Required action.
All of the records below are to be printed exactly; the pictures are to be left out.

Source data.
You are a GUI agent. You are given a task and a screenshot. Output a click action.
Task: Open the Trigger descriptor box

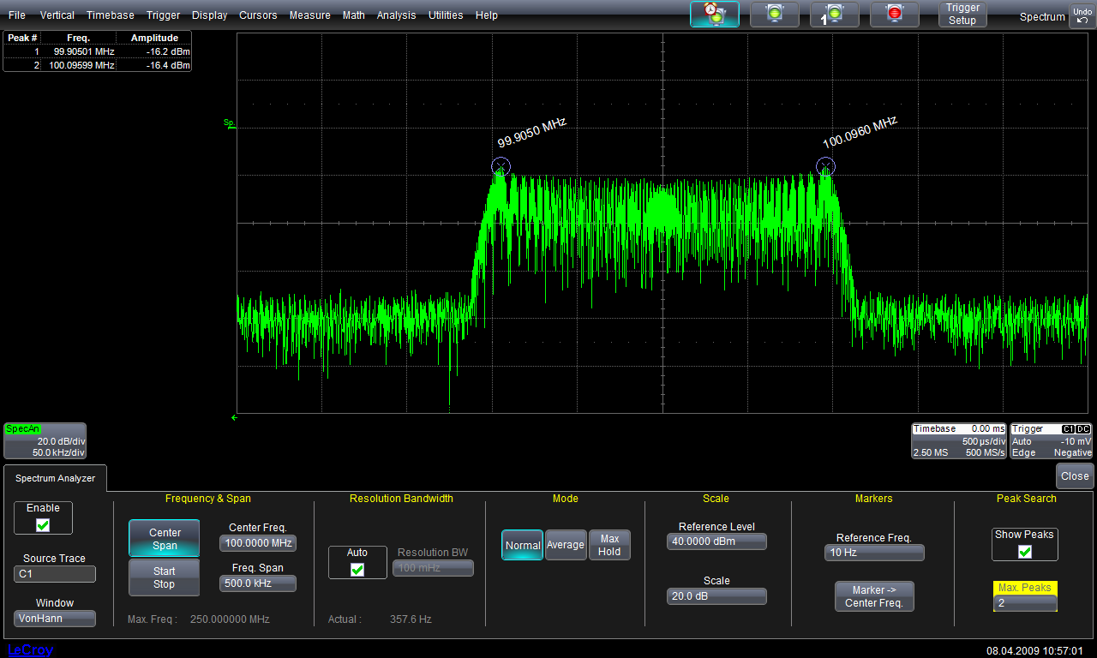pyautogui.click(x=1052, y=440)
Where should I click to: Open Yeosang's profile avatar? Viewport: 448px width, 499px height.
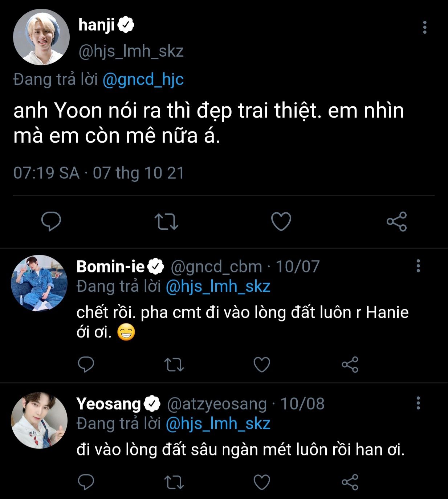(39, 420)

Result for this exercise.
You are a GUI agent. You are given a task and a screenshot. Output a click action.
Task: Open the Trigger descriptor box

pyautogui.click(x=1052, y=440)
Where should I click to: Open Yeosang's profile avatar? Viewport: 448px width, 499px height.
(39, 420)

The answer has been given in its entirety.